| Literature DB >> 33171713 |
Said El Zein1, Joya-Rita Hindy2, Souha S Kanj2.
Abstract
Saprochaete clavata and Saprochaete capitata are emerging fungal pathogens that are responsible for life threatening infections in immunocompromised patients, particularly in the setting of profound neutropenia. They have been associated with multiple hospital outbreaks mainly in Europe. In this article, we present a comprehensive review of the epidemiology, clinical presentation, diagnosis, antifungal susceptibility and treatment of these organisms. The diagnosis of invasive Saprochaete disease is challenging and relies primarily on the isolation of the fungi from blood or tissue samples. Both species are frequently misidentified as they are identical macroscopically and microscopically. Internal transcribed spacer sequencing and matrix-assisted laser desorption ionization-time of flight mass spectrometry are useful tools for the differentiation of these fungi to a species level. Saprochaete spp. are intrinsically resistant to echinocandins and highly resistant to fluconazole. Current literature suggests the use of an amphotericin B formulation with or without flucytosine for the initial treatment of these infections. Treatment with extended spectrum azoles might be promising based on in vitro minimum inhibitory concentration values and results from case reports and case series.

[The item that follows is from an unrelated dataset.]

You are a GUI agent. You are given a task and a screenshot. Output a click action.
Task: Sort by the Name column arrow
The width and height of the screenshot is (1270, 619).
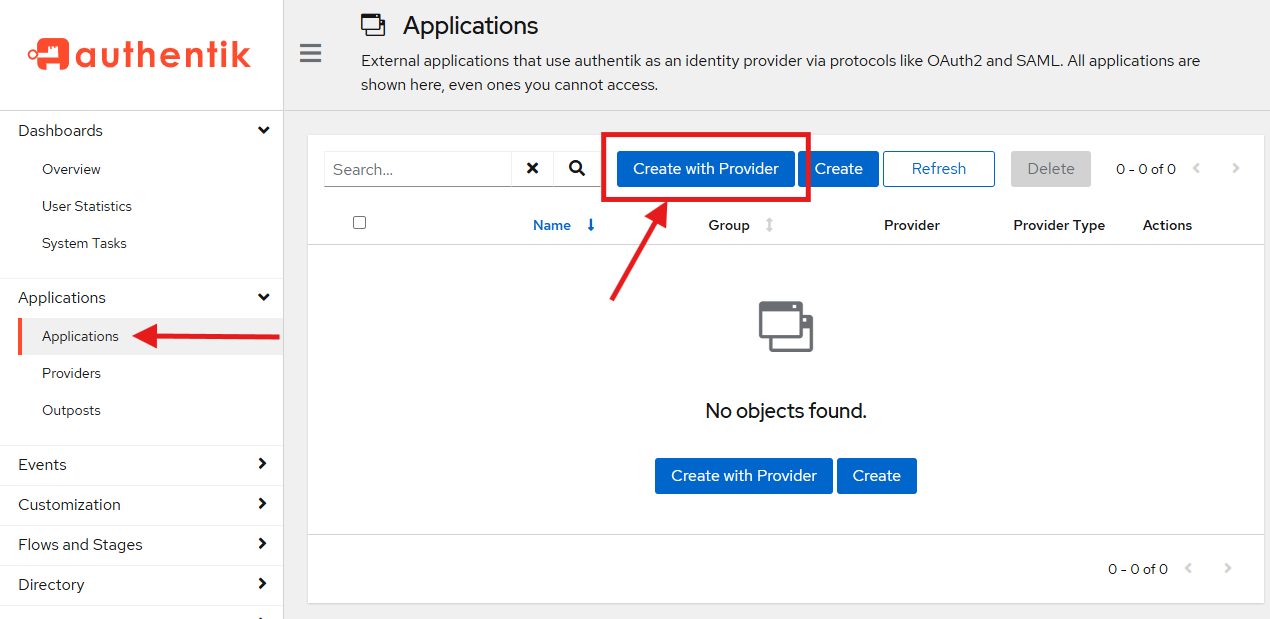(590, 225)
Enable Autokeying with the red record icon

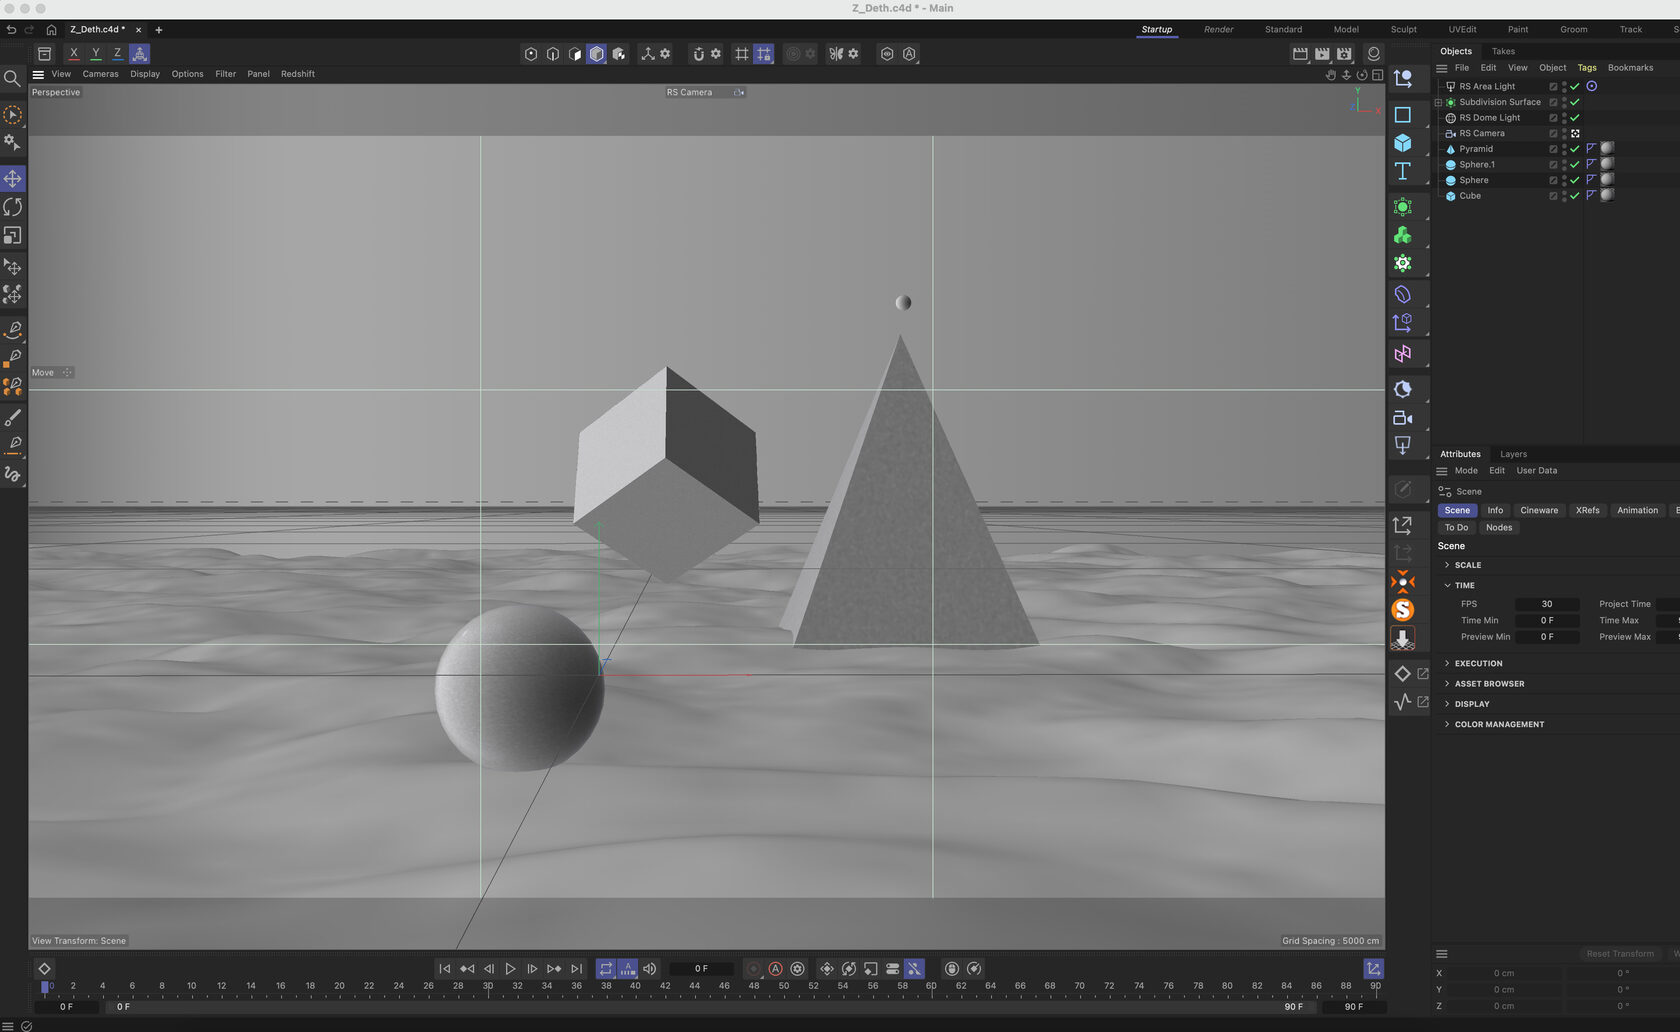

Source control and recovery of the immune system are crucial for successful therapy.Entities:
Keywords: Blastoschizomyces capitatus; Geotrichum capitatum; Geotrichum clavatum; Magnusiomyces capitatus; Saprochaete capitata; Saprochaete clavata
Year: 2020 PMID: 33171713 PMCID: PMC7694990 DOI: 10.3390/pathogens9110922
Source DB: PubMed Journal: Pathogens ISSN: 2076-0817
Epidemiological and clinical features of S. clavata and S. capitata as reported in the literature.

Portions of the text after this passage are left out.